____ Data excerpts
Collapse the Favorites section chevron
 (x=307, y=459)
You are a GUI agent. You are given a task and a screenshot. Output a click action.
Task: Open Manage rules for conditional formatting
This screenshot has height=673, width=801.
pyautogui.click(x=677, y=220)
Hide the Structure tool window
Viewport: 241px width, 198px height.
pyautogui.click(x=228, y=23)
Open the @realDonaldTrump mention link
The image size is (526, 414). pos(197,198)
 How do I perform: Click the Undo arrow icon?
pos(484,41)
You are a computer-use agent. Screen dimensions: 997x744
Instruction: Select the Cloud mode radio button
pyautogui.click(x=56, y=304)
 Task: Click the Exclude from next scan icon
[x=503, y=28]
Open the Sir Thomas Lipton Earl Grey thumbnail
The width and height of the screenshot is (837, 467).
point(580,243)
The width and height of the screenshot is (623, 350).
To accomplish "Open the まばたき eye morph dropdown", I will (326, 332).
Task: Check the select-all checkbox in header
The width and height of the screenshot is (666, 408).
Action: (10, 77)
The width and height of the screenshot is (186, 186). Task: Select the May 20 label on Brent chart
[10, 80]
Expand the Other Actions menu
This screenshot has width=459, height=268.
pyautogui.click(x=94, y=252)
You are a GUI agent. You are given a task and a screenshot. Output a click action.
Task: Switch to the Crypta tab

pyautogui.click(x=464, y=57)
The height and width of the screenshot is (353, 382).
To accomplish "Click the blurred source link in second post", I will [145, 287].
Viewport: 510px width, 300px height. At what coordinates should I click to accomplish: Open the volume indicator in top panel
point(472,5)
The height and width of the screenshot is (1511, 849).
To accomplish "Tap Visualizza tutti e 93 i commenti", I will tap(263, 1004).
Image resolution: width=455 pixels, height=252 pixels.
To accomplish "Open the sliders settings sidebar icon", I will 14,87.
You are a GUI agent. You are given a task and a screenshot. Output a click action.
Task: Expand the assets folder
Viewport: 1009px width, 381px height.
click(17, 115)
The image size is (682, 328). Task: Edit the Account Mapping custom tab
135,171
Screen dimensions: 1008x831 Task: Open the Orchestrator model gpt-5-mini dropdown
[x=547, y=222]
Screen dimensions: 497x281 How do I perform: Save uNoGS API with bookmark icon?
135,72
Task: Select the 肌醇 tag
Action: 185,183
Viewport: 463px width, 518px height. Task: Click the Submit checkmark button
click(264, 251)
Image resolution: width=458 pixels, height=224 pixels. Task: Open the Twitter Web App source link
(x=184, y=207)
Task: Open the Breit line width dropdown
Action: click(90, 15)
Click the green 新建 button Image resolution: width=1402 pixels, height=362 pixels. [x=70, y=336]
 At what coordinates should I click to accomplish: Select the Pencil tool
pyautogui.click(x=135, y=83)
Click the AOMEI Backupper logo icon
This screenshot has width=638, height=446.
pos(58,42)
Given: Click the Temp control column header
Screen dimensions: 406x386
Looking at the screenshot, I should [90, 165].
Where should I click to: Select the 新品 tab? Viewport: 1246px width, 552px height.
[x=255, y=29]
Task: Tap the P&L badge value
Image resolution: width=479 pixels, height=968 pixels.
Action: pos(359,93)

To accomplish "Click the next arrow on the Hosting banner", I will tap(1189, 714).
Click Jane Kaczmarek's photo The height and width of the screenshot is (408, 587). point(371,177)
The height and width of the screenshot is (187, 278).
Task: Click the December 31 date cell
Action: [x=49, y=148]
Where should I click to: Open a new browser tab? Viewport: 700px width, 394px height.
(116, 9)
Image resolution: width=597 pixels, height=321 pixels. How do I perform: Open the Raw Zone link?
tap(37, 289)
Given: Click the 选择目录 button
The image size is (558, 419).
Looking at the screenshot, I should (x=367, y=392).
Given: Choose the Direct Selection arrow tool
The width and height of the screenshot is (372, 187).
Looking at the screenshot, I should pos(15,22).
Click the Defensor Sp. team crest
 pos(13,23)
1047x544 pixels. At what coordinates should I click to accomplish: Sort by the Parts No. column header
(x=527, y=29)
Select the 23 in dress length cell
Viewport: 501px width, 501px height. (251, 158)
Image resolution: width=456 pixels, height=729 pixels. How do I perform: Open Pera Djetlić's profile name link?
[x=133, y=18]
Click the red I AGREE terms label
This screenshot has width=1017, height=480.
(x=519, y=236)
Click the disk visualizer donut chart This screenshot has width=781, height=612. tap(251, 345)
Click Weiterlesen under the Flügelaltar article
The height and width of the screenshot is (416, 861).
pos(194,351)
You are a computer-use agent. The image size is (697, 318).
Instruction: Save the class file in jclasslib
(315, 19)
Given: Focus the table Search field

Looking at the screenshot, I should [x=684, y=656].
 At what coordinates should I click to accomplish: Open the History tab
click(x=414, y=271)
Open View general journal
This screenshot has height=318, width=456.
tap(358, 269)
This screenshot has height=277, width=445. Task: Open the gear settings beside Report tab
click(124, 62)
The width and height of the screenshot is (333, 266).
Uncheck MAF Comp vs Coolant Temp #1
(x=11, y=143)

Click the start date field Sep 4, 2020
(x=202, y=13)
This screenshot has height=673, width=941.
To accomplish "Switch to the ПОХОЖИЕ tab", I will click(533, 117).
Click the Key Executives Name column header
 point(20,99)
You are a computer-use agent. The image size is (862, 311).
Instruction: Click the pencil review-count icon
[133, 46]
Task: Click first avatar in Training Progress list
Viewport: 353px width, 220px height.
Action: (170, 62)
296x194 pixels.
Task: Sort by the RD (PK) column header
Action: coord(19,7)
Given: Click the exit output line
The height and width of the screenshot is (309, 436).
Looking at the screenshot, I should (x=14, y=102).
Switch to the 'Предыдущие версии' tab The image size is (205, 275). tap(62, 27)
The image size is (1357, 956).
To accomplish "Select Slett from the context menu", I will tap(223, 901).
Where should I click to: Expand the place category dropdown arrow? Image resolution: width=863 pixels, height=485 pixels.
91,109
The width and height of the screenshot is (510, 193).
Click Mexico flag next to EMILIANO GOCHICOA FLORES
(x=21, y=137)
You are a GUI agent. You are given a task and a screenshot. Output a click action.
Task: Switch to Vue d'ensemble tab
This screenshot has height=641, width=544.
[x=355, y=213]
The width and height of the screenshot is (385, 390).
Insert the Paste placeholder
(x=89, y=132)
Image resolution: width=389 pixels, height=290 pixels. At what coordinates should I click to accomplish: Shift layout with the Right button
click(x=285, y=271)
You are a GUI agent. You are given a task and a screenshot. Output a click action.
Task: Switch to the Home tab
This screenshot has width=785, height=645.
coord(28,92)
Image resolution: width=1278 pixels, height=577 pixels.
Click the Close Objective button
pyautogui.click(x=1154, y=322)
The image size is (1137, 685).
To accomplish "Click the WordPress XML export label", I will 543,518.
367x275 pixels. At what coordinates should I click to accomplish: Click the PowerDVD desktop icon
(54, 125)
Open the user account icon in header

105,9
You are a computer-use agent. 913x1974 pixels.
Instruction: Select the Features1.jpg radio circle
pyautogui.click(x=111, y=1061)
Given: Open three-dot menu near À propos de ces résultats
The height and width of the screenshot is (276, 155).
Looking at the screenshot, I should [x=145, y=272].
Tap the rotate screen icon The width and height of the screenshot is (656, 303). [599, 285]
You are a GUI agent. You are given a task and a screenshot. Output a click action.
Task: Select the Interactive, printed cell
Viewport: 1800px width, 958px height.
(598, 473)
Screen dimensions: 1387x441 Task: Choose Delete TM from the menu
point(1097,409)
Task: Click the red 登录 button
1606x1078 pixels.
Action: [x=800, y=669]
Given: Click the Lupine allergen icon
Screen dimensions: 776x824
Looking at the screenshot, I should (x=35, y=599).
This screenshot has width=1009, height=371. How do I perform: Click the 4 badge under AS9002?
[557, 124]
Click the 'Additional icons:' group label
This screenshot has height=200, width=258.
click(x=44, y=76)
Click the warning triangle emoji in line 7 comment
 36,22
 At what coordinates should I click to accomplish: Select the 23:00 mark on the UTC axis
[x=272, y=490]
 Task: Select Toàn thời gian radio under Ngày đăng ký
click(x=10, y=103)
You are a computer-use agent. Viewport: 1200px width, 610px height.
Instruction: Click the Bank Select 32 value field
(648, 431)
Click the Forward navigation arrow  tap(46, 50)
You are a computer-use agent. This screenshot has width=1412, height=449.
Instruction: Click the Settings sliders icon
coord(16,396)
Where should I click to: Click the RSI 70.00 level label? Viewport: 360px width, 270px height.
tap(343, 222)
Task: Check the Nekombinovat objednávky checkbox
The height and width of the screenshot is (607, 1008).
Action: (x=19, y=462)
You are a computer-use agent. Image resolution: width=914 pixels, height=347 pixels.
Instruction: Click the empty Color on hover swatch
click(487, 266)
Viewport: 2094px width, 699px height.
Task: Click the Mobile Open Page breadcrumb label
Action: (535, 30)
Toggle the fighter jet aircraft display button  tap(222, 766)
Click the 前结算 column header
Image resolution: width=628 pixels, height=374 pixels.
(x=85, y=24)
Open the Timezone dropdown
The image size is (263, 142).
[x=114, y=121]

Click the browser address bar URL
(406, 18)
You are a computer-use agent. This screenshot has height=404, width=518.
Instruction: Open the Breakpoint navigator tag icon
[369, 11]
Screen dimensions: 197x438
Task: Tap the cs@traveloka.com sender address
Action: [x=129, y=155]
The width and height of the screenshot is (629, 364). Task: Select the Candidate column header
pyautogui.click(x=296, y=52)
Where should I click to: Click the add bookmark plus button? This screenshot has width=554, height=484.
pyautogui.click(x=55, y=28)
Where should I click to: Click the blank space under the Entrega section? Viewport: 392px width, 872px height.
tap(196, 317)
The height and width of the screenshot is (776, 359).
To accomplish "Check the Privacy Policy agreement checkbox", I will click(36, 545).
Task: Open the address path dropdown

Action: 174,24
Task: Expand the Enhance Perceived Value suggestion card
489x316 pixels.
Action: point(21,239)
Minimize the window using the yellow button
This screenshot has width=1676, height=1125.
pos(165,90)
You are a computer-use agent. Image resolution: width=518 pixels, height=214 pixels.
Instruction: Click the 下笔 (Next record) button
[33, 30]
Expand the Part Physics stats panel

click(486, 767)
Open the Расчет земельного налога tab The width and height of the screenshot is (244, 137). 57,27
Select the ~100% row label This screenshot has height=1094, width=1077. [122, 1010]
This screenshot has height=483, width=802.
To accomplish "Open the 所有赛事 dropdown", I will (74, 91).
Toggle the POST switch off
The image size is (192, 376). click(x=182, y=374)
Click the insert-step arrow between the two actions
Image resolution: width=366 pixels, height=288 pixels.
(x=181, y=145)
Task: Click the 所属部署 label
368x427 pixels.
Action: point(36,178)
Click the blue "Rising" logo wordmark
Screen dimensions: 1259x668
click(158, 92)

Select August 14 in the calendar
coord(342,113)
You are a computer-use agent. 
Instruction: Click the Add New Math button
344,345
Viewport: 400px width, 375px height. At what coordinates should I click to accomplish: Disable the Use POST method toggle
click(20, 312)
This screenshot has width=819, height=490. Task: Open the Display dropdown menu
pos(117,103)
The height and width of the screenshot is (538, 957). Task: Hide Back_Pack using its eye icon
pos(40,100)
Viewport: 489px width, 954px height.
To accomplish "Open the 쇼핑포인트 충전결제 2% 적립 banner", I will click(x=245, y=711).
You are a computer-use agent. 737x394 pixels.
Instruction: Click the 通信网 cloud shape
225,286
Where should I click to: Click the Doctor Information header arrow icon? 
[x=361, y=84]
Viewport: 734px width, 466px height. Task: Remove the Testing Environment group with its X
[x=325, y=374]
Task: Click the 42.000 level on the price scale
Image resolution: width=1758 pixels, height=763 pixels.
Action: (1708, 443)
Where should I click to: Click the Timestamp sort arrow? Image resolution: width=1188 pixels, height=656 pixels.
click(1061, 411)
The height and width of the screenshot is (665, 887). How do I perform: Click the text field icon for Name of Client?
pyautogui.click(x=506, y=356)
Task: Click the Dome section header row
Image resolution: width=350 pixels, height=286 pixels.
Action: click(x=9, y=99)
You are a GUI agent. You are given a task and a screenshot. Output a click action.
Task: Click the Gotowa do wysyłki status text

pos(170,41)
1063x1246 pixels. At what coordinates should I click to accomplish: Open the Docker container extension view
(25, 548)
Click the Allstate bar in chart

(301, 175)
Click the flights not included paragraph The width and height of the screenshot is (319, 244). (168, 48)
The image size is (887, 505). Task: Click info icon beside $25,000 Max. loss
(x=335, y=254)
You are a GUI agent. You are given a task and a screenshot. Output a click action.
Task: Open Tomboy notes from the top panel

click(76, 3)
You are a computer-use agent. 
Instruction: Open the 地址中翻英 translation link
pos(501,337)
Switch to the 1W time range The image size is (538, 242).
________
Work request. Starting at the line that contains "has width=1412, height=449." and stopping after the line that contains "Task: Check the Nekombinovat", write out every line exactly as it appears above, and no other line.

Solved problem.
You are a computer-use agent. This screenshot has width=1412, height=449.
Instruction: Click the Settings sliders icon
coord(16,396)
Where should I click to: Click the RSI 70.00 level label? Viewport: 360px width, 270px height.
tap(343, 222)
Task: Check the Nekombinovat objednávky checkbox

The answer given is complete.